October 7, 2009 06:56 AM #

Gabrielle Jackson United Kingdom says:

The action is more damaging to the Apple brand than Woolworths' apple-like logo. I am a loyal Apple fan with i-Phones and i-Books and MacBooks galore, but this annoys me. Since when could you trademark a piece of fruit? It stinks!

October 7, 2009 07:04 AM #

Alvin G Australia says:

To be honest, I didn't really notice the resemblance of the Woolworths Logo to an apple.. not until I read that they were taking legal action.

October 7, 2009 08:48 AM #

Simon Jacobson United Kingdom says:

All I can think of is that Apple have plans to own the High St, so want no confusion over retail branding in that space, even then this seems a bit excessive to me.

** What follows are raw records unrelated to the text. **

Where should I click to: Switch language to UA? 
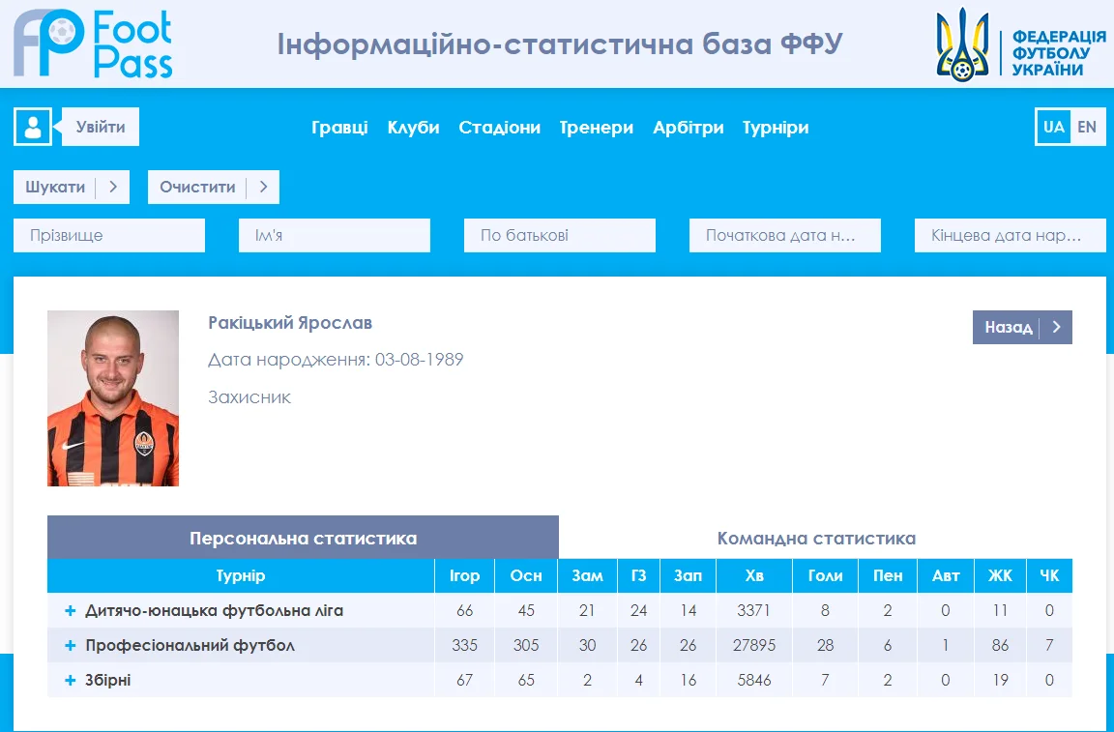[1053, 127]
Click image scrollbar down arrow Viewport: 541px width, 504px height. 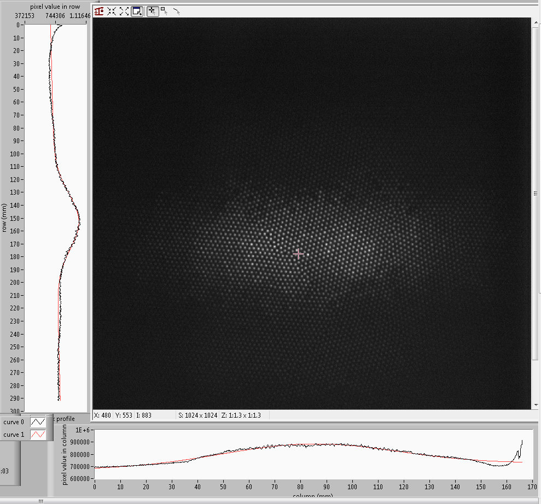pos(536,405)
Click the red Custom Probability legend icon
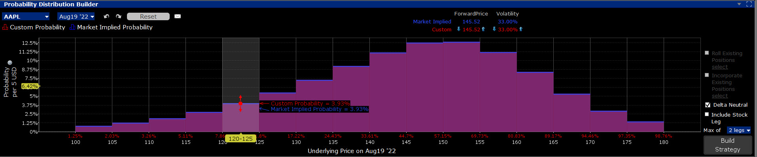Image resolution: width=757 pixels, height=157 pixels. pos(5,27)
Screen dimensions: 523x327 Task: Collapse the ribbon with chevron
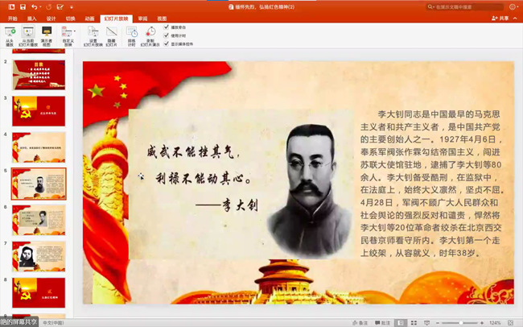516,18
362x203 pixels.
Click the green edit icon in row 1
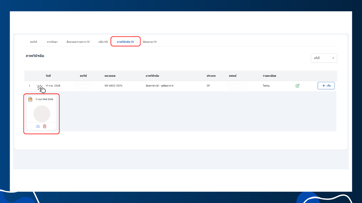pyautogui.click(x=297, y=86)
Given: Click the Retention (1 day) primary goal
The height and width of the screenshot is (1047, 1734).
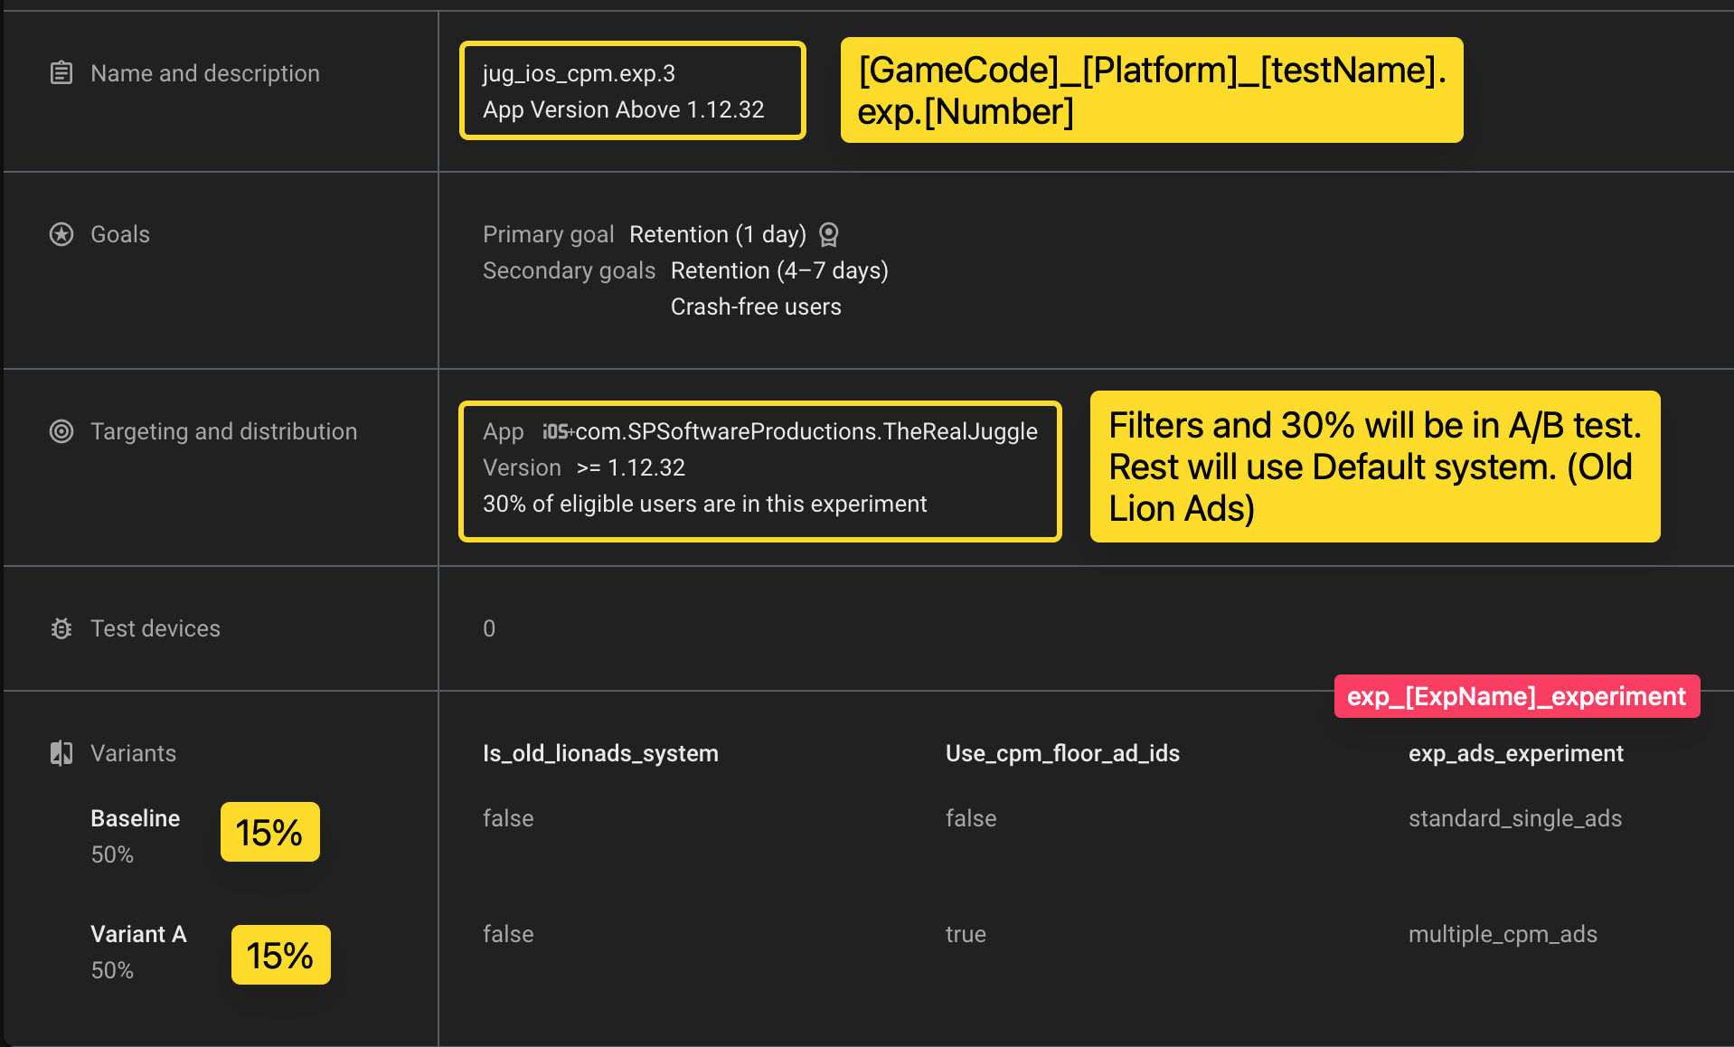Looking at the screenshot, I should click(717, 235).

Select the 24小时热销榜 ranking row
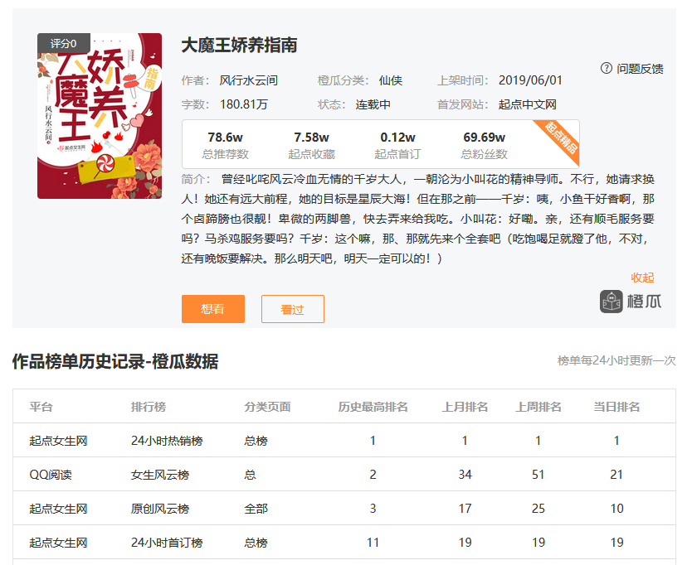166,441

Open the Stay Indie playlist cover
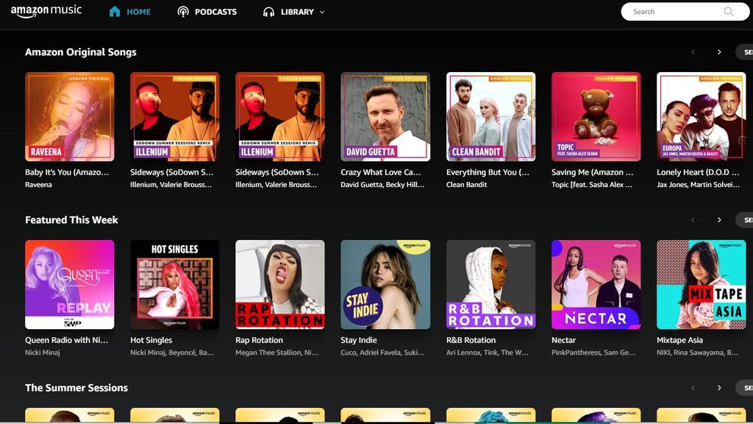coord(385,284)
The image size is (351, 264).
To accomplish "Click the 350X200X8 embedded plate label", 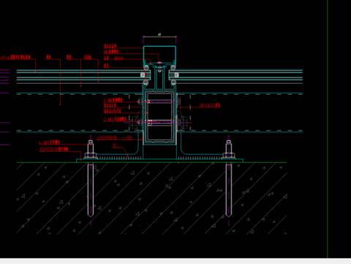I will coord(53,149).
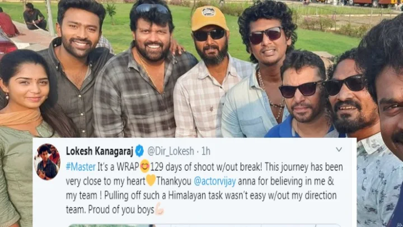
Task: Open the #Master hashtag
Action: [81, 167]
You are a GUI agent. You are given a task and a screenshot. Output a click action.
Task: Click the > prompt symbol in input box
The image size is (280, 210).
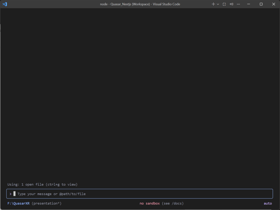[x=11, y=194]
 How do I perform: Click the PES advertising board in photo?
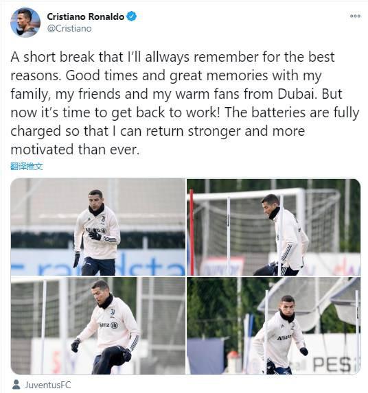(x=332, y=364)
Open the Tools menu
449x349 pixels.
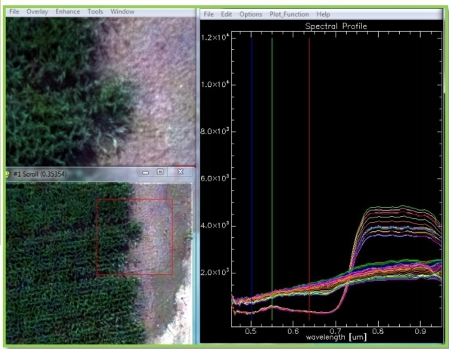(x=95, y=12)

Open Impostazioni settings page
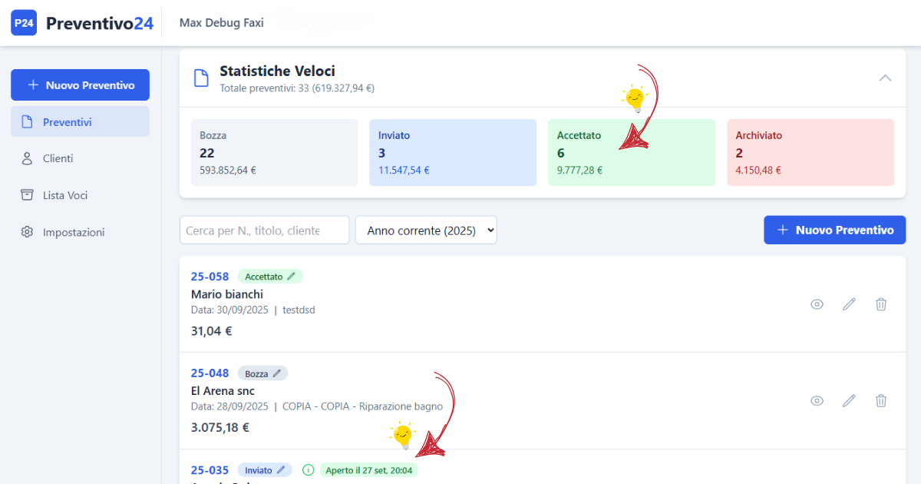point(73,232)
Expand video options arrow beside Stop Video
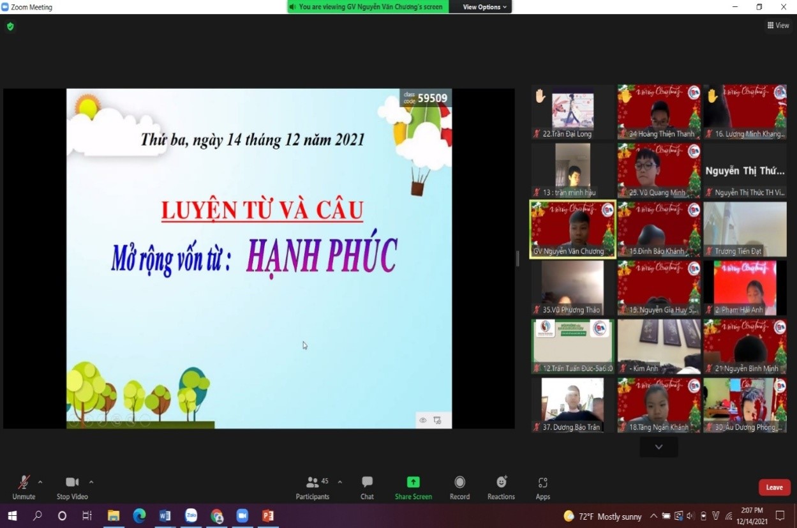Image resolution: width=797 pixels, height=528 pixels. [x=91, y=482]
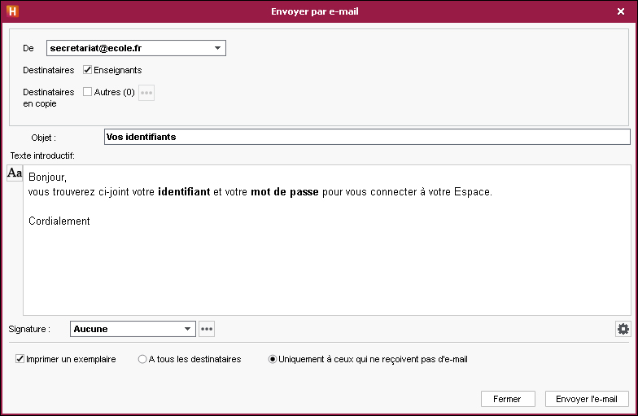Click the ellipsis button beside Autres (0)
Image resolution: width=638 pixels, height=416 pixels.
coord(146,93)
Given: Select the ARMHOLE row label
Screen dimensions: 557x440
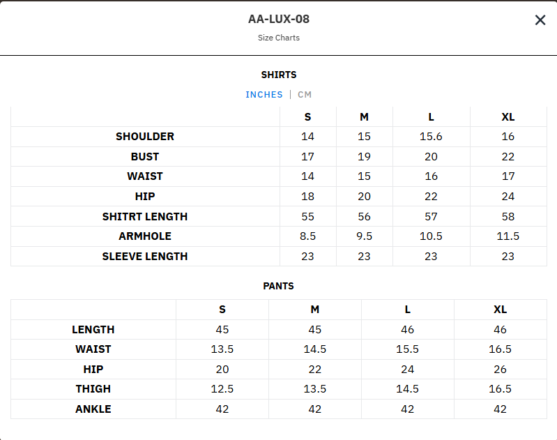Looking at the screenshot, I should pos(145,236).
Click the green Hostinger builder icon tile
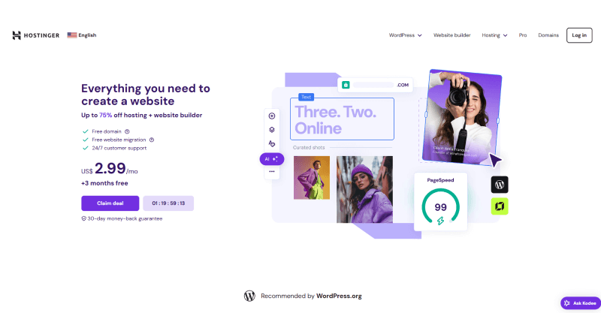Image resolution: width=601 pixels, height=334 pixels. [x=500, y=206]
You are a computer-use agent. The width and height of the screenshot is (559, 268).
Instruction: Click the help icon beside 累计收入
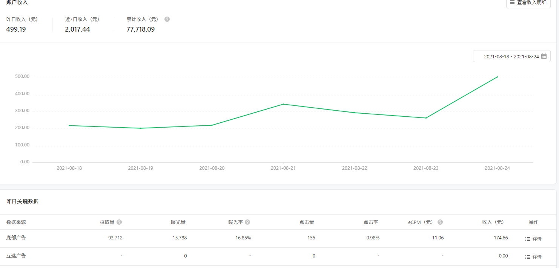tap(167, 19)
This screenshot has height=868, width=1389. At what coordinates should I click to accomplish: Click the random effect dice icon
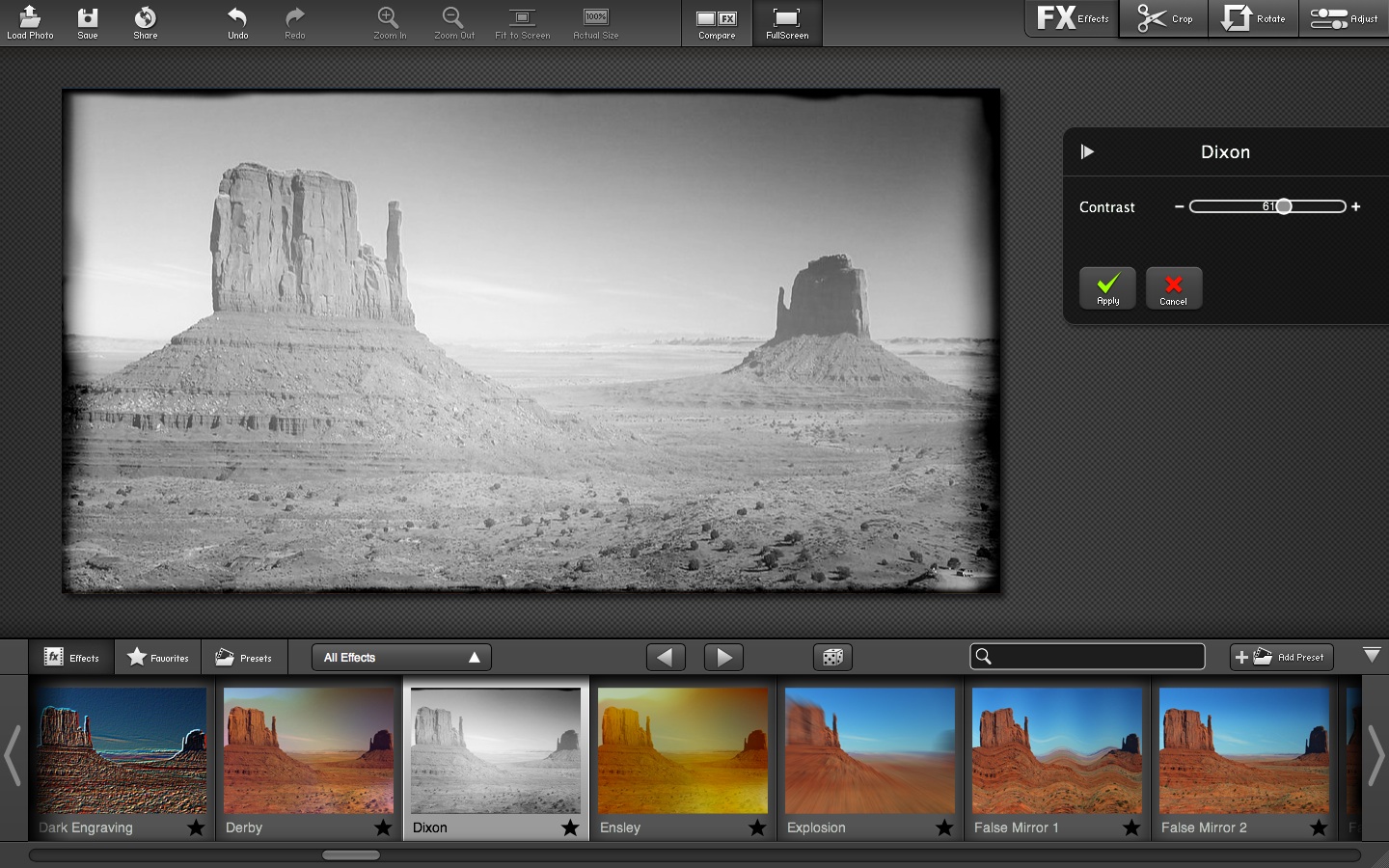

October 7, 2009 09:05 AM #

Khalid AlShuail Saudi Arabia says:

well, I did some search about the case, the problem is when woolworths sell Apple computers.. the claim of overlapping is their, however, I don't think Apple lawyers have seen this

what you think they might do now?

October 7, 2009 09:11 AM #

Mike Diefenbach United States says:

Yeah, this legal tussle is silly indeed. If I were Woolworths, I'd be more concerned about how well the logo serves them. As much as the symbol is an admirable stylization of the letter "W" to look like an apple, why do that at all?  The only company names that merit such treatment are those with short or abbreviated names where the name CAN BE the symbol (such as IBM & GE). They would nave been much better served by some graphic treatment of the entire Woolworths name with one or more fresh food items imbedded in it (say, in place of one or more of the "O"s).

October 7, 2009 09:27 AM #

andrew United States says:

absurd. ridiculous. terrible for their brand to do shit like this.

October 7, 2009 12:28 PM #

MANUEL ALVAREZ El Salvador says:

what??? unnecessary

October 7, 2009 08:09 PM #

John Australia says:

I wonder if this means they'll stop DS/DSE/Tandy from selling apple products. This could have implications far beyond woolworths ltd having to change the logo.

October 10, 2009 03:40 AM #

teena United States says:

Ok, I'm going to jump off the "poo on Apple" bandwagon here because I know that little apple would make me at least do a double take and put a question in my mind if I saw it on some electronics. I think the Aussie Woolworth's folks might have thought of that, too.

Too bad it's a big guy and a little guy, but you don't get to be a big guy by not watching out for your branding.

October 14, 2009 04:53 PM #

Simon New Zealand says:

I have to agree with teena, brands are precious these days and should be defended at all costs.

October 15, 2009 02:47 PM #

faxless payday loans United States says:

Just try to smile for about 2-3 mins then you can get back to work

November 30, 2009 04:04 PM #

Boiler Insurance United States says:

"What do you think? Is Apple going too far" - well the danger here is that the corporate mindset in Apple gets so excited over their recent brand victories that they decide that they own the letter 'i' also.

Imagine all the lawsuits that will follow against any corporation that dares to use a letter 'i' in any of their marketing comms!